Dropboxがセキュリティ機能の強化に多額の投資をする理由

[2019/10/10 14:00]鈴木恭子 ブックマーク ブックマーク

ソリューション

提携するのは「その分野で最高の技術を提供する企業」

Dropboxでは、米Okta、米VMwareともパートナーシップを締結し、両社が擁するセキュリティ機能を提供している。

Oktaはシングル、多要素認証、IDライフサイクル管理といった機能をクラウドSaaSで提供している企業だ。両社のパートナーシップによって、DropboxからOktaのID管理やアクセス認証といった機能を利用できる。一方、VMwareとのパートナーシップでは、デバイス管理/制御を可能にする「VMware Workspace ONE」の機能を利用できるようになる。

「その分野で最高の技術を提供する企業と提携する」として米Okta、米VMware、米BetterCloudを紹介した

前出のクラーク氏は、「コラボレーションツールやドキュメント共同編集機能を利用する際、企業ユーザーにとってネックとなるのがアクセス権限だ」と指摘する。

「企業からの情報漏えいの大半は、従業員による情報の持ち出しである。
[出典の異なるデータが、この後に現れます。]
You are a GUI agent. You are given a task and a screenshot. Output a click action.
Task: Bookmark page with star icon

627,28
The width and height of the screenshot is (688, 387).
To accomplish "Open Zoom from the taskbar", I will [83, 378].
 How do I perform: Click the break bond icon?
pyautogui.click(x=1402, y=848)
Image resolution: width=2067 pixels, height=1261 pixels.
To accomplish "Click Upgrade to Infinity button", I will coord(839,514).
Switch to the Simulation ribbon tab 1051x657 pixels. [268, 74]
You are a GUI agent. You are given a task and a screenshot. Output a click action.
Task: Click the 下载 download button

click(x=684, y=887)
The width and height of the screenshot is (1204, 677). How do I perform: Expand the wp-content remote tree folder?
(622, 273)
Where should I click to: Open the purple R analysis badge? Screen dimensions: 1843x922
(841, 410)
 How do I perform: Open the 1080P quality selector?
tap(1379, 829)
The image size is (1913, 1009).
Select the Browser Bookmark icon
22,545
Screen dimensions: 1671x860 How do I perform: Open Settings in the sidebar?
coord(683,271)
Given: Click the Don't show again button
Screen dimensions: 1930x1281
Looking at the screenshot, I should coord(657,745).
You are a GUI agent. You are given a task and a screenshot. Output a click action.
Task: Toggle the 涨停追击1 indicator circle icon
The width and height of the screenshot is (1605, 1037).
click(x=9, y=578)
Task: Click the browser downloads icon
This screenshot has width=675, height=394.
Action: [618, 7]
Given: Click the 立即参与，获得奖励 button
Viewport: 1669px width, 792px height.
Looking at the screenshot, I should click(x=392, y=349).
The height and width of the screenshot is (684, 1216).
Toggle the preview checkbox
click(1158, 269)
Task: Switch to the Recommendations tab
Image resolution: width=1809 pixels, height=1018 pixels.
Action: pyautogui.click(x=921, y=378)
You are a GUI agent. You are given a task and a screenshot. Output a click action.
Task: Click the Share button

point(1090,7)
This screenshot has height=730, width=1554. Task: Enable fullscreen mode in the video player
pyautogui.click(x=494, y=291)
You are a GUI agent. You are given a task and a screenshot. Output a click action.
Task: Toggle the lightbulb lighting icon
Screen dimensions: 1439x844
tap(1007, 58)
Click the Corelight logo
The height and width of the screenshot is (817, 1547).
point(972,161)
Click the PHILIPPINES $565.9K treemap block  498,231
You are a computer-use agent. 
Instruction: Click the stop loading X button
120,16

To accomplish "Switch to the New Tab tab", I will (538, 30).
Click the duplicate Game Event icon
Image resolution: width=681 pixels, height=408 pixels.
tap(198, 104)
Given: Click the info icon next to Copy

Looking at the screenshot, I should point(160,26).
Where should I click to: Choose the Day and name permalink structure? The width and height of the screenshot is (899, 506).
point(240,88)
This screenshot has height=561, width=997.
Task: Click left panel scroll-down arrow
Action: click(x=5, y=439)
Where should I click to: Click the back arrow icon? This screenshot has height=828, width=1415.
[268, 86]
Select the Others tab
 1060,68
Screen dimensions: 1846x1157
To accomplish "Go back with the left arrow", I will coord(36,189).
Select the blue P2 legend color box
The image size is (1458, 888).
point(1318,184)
こうしたリスクを低減するには、管理者が適切なアクセス権を設定すること、ユーザーを正しく認証すること、そして情報にアクセスするデバイスを正しく管理することだ。実際、セキュリティに対しては(具体的な金額は言えないが)多額の投資をしている」(同氏)

これまでDropboxのインフラは、AWSやGoogle Cloudといったパブリッククラウド上で運用されていた。同社はこの方針を2014年に変更し、インフラ自体を独自のストレージシステムである「Magic Pocket」に移行した。Magic Pocketはドキュメントの保存用に特化した設計がされている。

同社のバイスプレジデント製品担当を務めるアダム・ナッシュ(Adam Nash)氏は、「Dropboxが1日に処理するAPI(Application Programming Interface)呼び出しのデータ量は、3EB(エクサバイト)を超える。われわれにとってセキュリティに多額の投資をすることは、戦略の1つでもある」と説明する。

同社のバイスプレジデント製品担当を務めるアダム ナッシュ(Adam Nash)氏

「Dropboxの収益性が高い理由の1つは、ドキュメントを保存する独自インフラを運用しているからだ。誰でも知っているDropboxで『(インフラの不備から)情報漏えいがあった』となると、ビジネスの根幹に関わる。だから、われわれはハードウェア/運用/他社製品との連携など、すべてのプロセスでセキュリティ対策を実施している。同時にサービスとして提供するセキュリティ機能は、『管理者にとって管理がしやすい』『ユーザーにとって(自分が許可されている)ドキュメントへのアクセシビリティがよく、コラボレーションしやすい』を念頭に置いて拡充している」(ナッシュ氏)

※ 本記事は掲載時点の情報であり、最新のものとは異なる場合がございます。予めご了承ください。